Recently, a colleague of mine was asked to research the impact of professional licensing laws and to report her findings to a legislative study committee. Licensing laws have steadily proliferated—in1970, about 10% of the American workforce required a license of some sort in order to earn a living; by 2000, that percentage had doubled to 20%. It is now estimated to be around 29%.

Lest we think of these requirements as evidence of “big brother” or the much-deplored (and largely fanciful) triumph of an insatiable governmental regulatory fervor, most of these rules are the result of lobbying efforts by the occupational groups being regulated. The result is that Indiana—like many states—requires that workers be licensed before they can shampoo or braid your hair, hypnotize you, or decorate your family room.

Licensing laws are justified by concerns for public safety. We license doctors because most patients lack the knowledge to spot charlatans, and the consequences of what academics call “information asymmetry” can be fatal. We license architects and engineers because building collapses are similarly consequential. This justification seems weaker when we get to shampoo girls and interior decorators.

There is statistical evidence that licensing acts as a barrier to entry into a profession, and also as a barrier to labor mobility (since states have different requirements, licenses are considerably less portable than one might imagine). There is also clear evidence that licensing raises consumer prices—depending upon the profession, those increases range from 4-35%.

The study committee was weighing these benefits and burdens, and considering whether other means of protecting consumers in lower-risk situations might be more cost-effective. Certification, for example, might offer a middle ground. Physicians with specialties use this approach—they have numerous board certifications that are administered by professional organizations. Government isn’t involved, and taxpayers don’t pay the administrative costs, but consumers have the benefit of information about that particular doctor’s training and expertise.

Enter political reality.

Facebook postings warned of disease spread by unclean cosmetic instruments. Tweets went out to rally those in the affected occupations. On the day of the hearing, swarms of scissors-wielding hairdressers (and for all I know, livid interior designers and angry hypnotists) descended on the Indiana Statehouse. My colleague, somewhat shell-shocked, reported that those whose scissors were confiscated by security were furious—evidently it hadn’t occurred to them that weapons couldn’t be taken into the Statehouse. She may have to leave town to get her hair cut after this, and she wasn’t even there to advocate de-regulation; she was just reporting what the relevant research showed.

I am not a betting woman, but I’d give odds against any change in the status quo. As any political scientist can confirm, it is easier to stop change than to effect it.

There are a couple of lessons here, for those interested in reality, rather than the ideologies of Right or Left.

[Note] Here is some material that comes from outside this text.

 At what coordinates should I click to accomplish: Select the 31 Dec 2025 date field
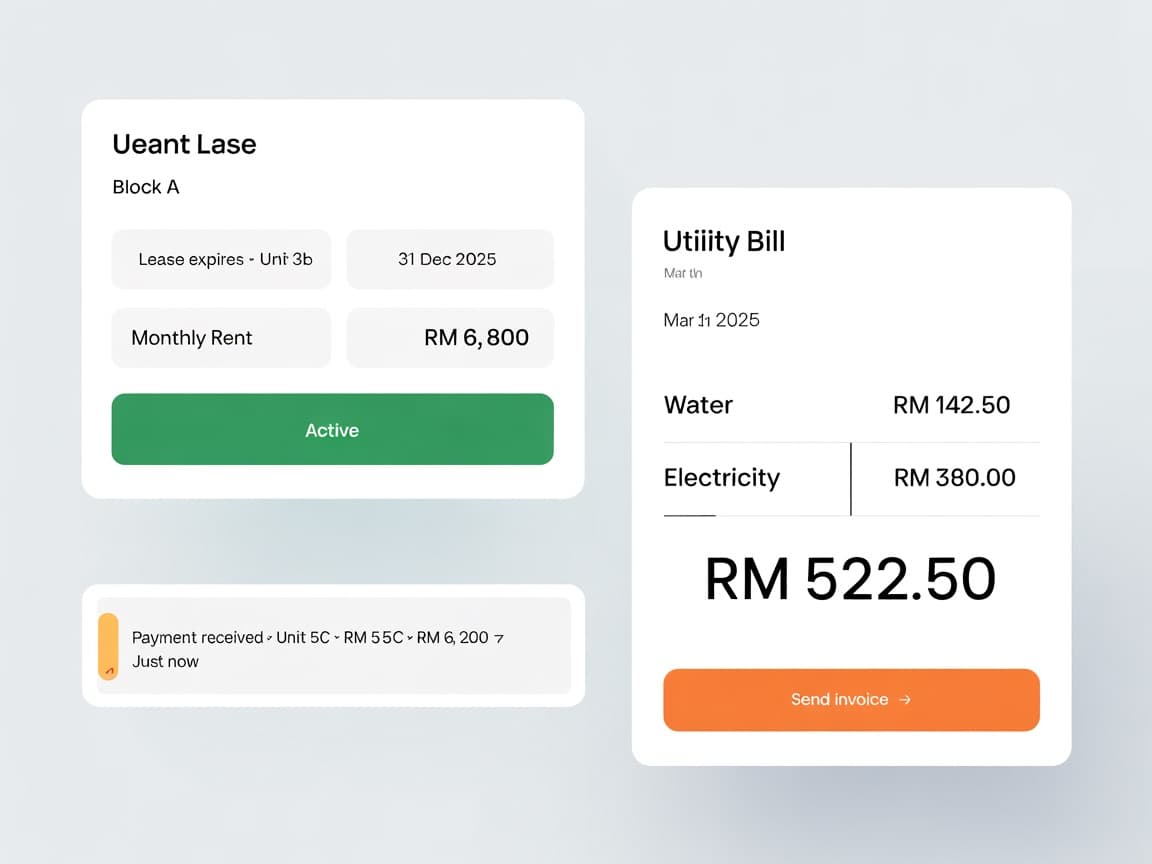(x=449, y=259)
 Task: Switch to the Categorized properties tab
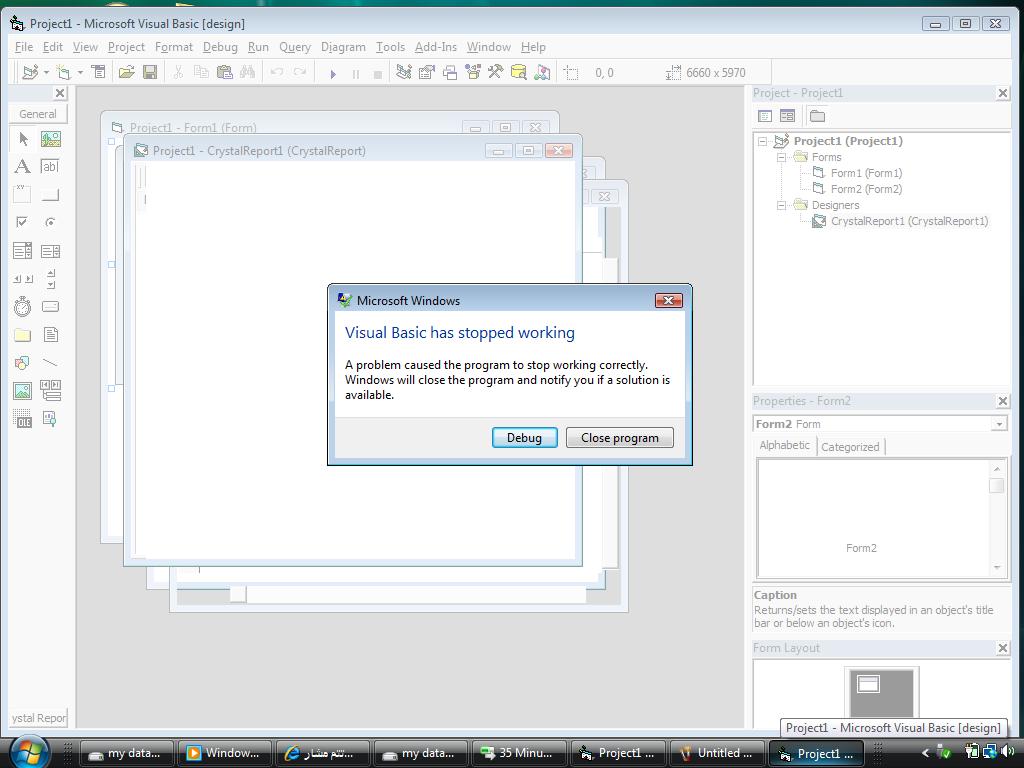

The Right needs to admit that government regulations are just as likely to be a product of the economic self-interest of the regulated industry as the expression of authoritarian impulses. At the state level, much of the drumbeat for licensure reflects the (understandable) belief that one’s occupation should be elevated to the status of a profession; much more comes from a less noble desire to restrict entry and increase profits.

The lesson for the Left is that regulations do, in fact, increase costs, and that they are not always the best way to achieve public goods. The perceived benefits in public safety must be weighed against those costs.

The lesson for my colleague is to avoid angry hairdressers brandishing scissors.